WHAT IS REQUIRED
Answer with a single number: the count of lines below that hold "will".
** Opening DATASET CONTENT block **
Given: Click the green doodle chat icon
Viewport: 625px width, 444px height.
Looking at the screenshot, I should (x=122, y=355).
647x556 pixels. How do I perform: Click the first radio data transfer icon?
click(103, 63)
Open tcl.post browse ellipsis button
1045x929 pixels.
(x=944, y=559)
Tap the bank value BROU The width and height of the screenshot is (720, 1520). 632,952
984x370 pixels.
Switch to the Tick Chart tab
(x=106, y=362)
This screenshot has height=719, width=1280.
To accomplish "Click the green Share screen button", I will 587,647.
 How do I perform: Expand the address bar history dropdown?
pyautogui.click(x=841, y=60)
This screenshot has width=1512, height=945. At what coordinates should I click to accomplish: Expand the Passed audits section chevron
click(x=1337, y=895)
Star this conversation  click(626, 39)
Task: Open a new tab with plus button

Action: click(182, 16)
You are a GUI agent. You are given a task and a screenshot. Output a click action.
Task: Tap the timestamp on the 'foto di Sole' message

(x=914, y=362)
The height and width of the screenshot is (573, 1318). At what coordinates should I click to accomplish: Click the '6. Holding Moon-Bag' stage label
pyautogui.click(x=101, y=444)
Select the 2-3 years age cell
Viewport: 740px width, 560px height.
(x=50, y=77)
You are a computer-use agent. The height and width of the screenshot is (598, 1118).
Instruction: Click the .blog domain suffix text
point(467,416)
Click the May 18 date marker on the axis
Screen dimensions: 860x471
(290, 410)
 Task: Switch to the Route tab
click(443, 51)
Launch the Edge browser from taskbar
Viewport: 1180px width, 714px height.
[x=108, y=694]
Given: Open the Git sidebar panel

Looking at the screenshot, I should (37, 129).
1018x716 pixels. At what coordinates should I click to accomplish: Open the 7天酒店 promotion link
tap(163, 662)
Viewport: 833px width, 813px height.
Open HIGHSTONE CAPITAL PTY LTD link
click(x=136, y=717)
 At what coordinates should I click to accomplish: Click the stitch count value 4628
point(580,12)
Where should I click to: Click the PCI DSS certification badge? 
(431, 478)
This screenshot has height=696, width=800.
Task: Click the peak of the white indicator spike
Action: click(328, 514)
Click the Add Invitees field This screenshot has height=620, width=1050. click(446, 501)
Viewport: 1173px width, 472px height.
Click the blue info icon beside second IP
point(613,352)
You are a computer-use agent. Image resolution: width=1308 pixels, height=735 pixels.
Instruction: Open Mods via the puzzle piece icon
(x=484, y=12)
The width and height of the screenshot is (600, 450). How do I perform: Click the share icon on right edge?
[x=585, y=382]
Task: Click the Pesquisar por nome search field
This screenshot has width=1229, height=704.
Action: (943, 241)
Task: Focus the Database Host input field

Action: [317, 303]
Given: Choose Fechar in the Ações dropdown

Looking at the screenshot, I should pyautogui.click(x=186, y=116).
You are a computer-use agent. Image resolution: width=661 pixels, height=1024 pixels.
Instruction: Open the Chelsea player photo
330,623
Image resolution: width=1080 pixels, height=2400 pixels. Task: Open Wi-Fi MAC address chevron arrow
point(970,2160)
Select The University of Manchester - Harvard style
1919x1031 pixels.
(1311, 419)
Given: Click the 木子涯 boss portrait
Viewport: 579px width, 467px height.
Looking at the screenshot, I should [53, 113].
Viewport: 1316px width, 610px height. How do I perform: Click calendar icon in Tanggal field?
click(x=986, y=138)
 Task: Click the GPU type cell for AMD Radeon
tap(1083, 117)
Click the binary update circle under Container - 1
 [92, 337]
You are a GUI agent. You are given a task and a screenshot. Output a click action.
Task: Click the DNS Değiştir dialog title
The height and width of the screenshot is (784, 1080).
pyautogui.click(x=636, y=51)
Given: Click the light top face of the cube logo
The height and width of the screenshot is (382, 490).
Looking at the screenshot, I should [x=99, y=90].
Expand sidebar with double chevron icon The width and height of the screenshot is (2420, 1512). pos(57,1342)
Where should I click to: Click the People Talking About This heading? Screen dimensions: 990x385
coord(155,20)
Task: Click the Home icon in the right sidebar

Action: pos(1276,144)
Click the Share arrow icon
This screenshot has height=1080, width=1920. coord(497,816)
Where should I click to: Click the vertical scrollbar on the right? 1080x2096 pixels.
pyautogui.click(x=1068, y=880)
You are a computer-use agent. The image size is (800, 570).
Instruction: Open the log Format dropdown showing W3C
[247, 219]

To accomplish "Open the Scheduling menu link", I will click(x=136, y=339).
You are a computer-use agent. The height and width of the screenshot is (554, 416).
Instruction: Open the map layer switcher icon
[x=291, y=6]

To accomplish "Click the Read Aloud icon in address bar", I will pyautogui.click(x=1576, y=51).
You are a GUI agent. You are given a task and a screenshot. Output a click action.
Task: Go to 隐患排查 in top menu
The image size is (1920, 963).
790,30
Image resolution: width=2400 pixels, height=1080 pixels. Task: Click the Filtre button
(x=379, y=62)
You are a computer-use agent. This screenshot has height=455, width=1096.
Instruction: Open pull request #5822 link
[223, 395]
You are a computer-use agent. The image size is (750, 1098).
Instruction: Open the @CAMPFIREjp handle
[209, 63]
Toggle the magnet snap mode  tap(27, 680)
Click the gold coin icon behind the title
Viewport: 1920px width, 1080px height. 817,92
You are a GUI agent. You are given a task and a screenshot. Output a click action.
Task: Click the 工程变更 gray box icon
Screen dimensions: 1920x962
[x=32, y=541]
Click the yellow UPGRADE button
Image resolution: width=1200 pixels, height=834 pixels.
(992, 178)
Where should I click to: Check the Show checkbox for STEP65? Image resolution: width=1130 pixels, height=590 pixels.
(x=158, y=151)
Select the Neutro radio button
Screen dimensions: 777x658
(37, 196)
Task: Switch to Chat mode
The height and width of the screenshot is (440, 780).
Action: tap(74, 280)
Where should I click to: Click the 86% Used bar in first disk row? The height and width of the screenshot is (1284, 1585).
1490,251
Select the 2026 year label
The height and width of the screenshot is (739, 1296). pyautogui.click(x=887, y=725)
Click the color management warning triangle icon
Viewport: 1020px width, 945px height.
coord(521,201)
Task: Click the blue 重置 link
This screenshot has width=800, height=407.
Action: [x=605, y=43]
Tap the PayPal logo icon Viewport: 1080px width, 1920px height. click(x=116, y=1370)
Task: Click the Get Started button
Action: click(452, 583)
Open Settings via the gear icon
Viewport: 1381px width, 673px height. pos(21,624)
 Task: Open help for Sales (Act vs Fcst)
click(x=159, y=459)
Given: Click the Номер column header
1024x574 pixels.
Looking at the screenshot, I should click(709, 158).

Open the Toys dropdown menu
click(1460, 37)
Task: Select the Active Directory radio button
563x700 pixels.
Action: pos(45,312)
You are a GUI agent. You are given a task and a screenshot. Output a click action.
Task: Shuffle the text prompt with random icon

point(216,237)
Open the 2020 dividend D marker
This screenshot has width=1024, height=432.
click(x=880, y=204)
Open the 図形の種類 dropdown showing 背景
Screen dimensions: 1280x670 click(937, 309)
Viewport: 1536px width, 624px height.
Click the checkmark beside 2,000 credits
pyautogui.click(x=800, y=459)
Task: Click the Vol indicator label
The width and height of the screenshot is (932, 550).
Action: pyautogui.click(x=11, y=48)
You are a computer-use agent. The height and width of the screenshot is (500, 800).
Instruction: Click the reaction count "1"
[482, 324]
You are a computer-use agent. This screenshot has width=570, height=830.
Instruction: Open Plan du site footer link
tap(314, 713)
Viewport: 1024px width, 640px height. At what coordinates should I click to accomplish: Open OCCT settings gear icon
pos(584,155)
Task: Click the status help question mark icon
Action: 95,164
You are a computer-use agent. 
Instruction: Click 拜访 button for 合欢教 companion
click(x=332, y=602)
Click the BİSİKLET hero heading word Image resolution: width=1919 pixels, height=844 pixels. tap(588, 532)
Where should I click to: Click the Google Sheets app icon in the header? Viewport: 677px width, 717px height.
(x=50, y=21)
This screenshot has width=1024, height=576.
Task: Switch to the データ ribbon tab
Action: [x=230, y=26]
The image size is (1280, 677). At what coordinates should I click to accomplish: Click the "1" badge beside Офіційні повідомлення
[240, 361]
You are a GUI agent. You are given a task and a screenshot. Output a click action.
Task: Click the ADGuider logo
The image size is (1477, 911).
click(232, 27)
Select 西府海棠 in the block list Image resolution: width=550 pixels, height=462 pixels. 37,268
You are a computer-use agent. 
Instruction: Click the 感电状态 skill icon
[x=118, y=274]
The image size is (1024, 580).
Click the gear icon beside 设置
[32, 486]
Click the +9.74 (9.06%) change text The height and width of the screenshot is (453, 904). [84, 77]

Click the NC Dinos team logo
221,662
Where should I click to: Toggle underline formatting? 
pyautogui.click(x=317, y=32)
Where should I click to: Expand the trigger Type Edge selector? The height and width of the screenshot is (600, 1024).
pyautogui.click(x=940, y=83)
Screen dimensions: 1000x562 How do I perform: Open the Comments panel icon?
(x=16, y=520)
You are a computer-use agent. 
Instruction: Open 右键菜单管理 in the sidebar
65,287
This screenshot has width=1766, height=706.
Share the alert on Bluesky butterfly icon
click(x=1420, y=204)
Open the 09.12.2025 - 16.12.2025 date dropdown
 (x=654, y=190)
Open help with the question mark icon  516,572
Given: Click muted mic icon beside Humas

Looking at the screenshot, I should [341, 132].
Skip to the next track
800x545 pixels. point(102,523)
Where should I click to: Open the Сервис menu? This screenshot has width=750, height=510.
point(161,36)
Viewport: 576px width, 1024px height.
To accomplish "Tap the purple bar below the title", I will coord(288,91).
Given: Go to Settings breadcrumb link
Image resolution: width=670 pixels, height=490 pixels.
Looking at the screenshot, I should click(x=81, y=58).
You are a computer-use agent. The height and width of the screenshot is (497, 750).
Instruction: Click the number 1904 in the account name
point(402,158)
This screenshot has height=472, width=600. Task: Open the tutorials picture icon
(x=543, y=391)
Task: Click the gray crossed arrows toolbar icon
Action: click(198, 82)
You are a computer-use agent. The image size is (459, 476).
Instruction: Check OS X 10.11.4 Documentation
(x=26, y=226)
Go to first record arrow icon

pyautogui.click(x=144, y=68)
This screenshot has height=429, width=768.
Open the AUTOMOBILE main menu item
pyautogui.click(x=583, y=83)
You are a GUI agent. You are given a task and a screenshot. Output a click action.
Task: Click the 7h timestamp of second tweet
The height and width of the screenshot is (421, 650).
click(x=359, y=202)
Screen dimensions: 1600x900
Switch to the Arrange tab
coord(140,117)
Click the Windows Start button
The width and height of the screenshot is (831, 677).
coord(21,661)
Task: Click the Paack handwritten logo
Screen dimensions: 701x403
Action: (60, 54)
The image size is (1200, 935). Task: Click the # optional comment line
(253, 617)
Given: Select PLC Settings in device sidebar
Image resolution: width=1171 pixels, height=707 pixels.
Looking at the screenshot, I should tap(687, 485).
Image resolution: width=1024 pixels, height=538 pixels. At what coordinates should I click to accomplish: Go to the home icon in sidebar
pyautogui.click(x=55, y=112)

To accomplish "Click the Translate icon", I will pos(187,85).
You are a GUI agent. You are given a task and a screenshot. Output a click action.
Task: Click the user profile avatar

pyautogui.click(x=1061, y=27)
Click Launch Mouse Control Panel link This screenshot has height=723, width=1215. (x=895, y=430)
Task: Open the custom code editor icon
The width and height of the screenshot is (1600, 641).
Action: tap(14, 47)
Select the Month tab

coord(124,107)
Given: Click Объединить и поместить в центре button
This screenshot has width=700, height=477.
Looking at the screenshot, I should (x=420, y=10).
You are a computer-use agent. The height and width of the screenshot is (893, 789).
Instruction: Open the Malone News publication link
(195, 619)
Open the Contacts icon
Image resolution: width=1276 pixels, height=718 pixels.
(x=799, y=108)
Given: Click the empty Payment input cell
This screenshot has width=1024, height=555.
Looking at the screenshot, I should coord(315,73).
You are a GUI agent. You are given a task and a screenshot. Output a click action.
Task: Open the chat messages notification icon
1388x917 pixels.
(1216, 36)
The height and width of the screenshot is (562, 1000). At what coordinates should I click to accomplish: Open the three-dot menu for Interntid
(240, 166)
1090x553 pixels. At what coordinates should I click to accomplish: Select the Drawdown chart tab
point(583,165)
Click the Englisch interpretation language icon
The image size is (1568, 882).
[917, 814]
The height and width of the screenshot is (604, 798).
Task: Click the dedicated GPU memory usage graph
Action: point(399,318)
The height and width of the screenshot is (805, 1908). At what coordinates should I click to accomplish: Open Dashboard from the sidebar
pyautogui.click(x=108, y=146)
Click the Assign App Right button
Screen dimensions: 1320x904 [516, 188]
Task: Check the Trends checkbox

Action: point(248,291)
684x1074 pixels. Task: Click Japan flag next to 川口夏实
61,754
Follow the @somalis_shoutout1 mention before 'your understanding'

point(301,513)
** Closing DATASET CONTENT block **
WRITTEN REPLY
5